Mówi: | Wojciech Nitka |
Firma: | Stowarzyszenie Domy Drewniane |
Domy drewniane mogą w przyszłości stanowić w Polsce nawet jedną piątą budynków. Na razie ich udział sięga 1 proc.
W Polsce rośnie zainteresowanie domami z drewna. Choć według GUS w 2020 roku oddano u nas do użytkowania ponad 900 nowych budynków mieszkalnych o konstrukcji drewnianej, to zdaniem ekspertów faktyczna liczba stawianych domów z drewna może być kilkukrotnie wyższa. Świadczy o tym potencjał krajowych firm działających w tej branży i z sukcesem eksportujących swoje produkty i usługi za granicę. Wraz ze wzrostem świadomości konsumentów na temat zalet drewna i powstawaniem standardów w tym segmencie udział drewnianego budownictwa w rynku może wzrosnąć nawet do 20 proc. Dziś oficjalne dane GUS mówią o 1 proc.
– Zainteresowanie domami z drewna w Polsce jest bardzo duże. Wystarczy powiedzieć, że w Polsce działa około 600 firm budujących domy szkieletowe i około 250 firm budujących domy z bali, a więc jest to potencjał ponad 800 firm – wskazuje w rozmowie z agencją Newseria Biznes Wojciech Nitka ze Stowarzyszenia Dom Drewniany.

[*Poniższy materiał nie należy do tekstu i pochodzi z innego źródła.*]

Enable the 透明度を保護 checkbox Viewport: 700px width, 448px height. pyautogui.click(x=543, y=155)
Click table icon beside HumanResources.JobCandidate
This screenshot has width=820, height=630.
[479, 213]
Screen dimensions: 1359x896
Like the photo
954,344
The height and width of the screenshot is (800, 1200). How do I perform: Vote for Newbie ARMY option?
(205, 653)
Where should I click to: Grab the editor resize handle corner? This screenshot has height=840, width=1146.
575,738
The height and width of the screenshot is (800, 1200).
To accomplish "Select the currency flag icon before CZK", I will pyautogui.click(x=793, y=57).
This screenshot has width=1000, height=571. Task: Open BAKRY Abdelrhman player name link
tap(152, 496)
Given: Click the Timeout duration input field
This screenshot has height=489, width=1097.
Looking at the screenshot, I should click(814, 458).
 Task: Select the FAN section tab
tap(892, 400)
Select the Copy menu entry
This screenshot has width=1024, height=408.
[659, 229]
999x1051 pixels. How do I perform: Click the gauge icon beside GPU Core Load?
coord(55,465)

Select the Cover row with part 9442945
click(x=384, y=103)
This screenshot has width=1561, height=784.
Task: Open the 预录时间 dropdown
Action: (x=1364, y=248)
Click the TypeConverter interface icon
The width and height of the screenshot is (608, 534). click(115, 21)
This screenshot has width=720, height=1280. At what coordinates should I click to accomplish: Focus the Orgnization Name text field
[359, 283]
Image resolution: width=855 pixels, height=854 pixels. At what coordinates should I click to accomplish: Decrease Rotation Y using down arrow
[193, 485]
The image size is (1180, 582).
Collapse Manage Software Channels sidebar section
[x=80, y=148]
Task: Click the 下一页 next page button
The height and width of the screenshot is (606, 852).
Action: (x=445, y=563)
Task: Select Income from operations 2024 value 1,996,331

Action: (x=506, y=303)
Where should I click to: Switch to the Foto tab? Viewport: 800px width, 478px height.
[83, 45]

Raport Instytutu Technologii Drewna „Budownictwo drewniane stymulatorem rozwoju mieszkalnictwa w Polsce” podaje, że na rynku działają 532 firmy, które budują domy drewniane w systemie szkieletowym, przy czym pełną prefabrykacją zajmuje się 60–80 z nich, a 258 buduje domy z bali. Według GUS w ubiegłym roku powstało w Polsce 905 budynków w konstrukcji drewnianej (940 mieszkań), co stanowi 1 proc. ogółu budownictwa.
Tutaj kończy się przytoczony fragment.